**Exercise**
The line containing "Task: Select 孩子 只能使用允许的程序 radio option", and every line after it to the end of the listing, should be repeated exactly; the pictures should not.

----------

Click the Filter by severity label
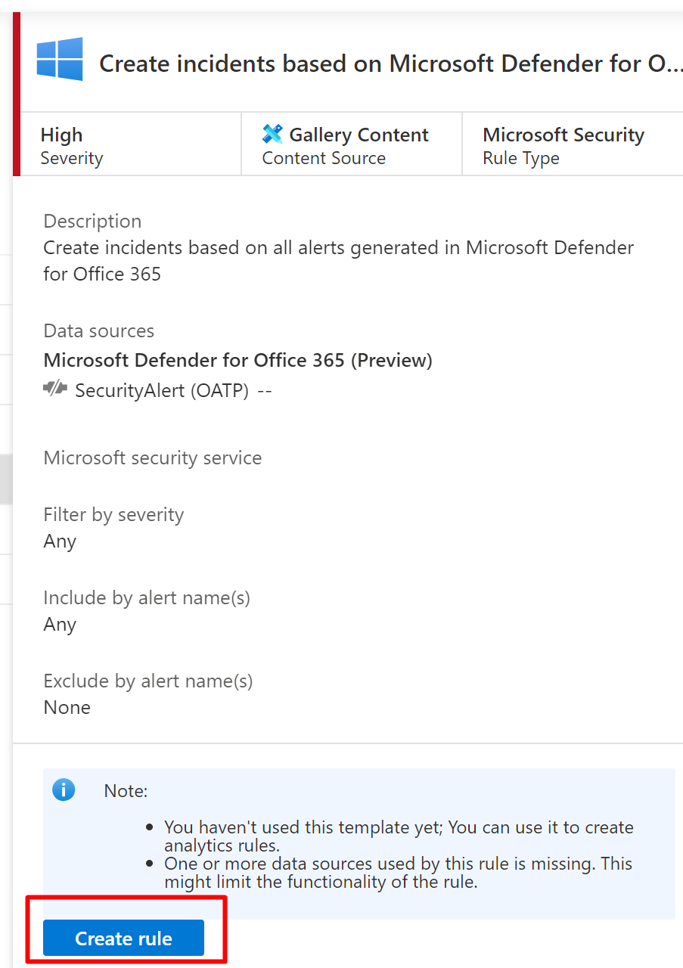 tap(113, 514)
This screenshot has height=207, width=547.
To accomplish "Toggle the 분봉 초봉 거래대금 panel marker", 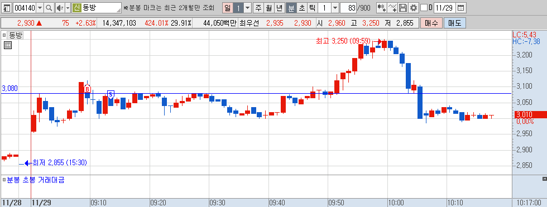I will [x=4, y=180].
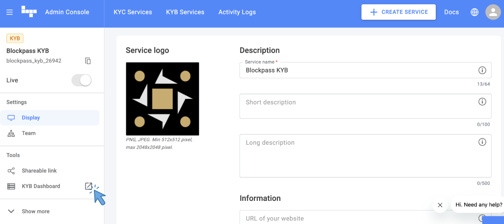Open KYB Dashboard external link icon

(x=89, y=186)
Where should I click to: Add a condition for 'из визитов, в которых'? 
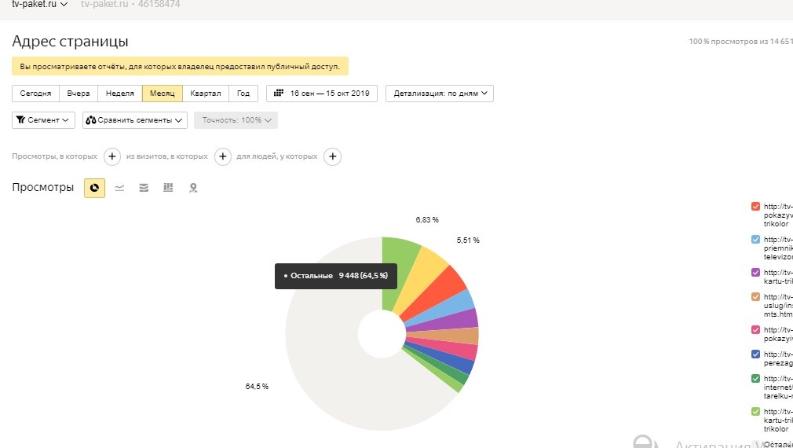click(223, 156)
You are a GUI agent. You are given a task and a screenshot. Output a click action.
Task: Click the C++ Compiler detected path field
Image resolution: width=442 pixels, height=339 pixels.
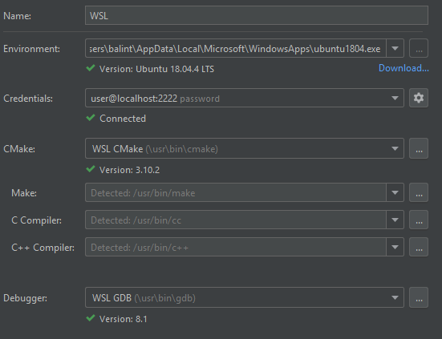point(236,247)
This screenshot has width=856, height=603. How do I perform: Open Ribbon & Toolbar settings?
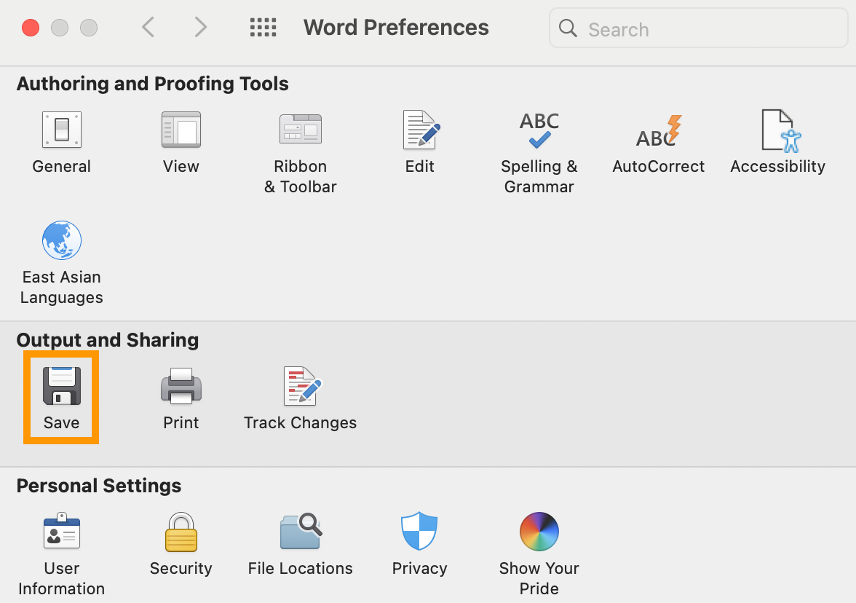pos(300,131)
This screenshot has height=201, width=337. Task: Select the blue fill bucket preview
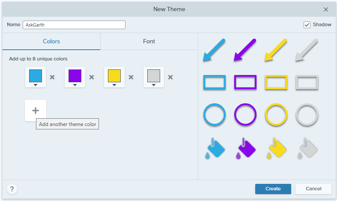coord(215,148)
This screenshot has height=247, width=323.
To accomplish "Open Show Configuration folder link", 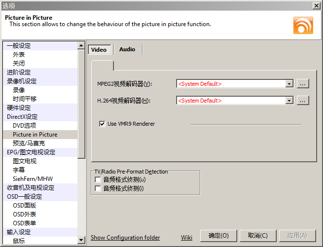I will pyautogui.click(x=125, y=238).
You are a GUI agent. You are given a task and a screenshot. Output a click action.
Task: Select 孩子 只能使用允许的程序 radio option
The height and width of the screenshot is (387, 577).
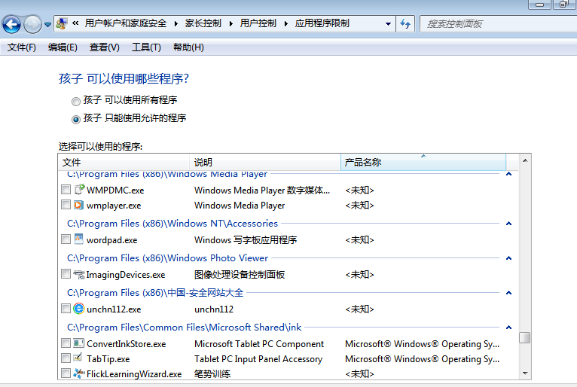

----------

**Answer to the exercise**
Task: Select 孩子 只能使用允许的程序 radio option
The height and width of the screenshot is (387, 577).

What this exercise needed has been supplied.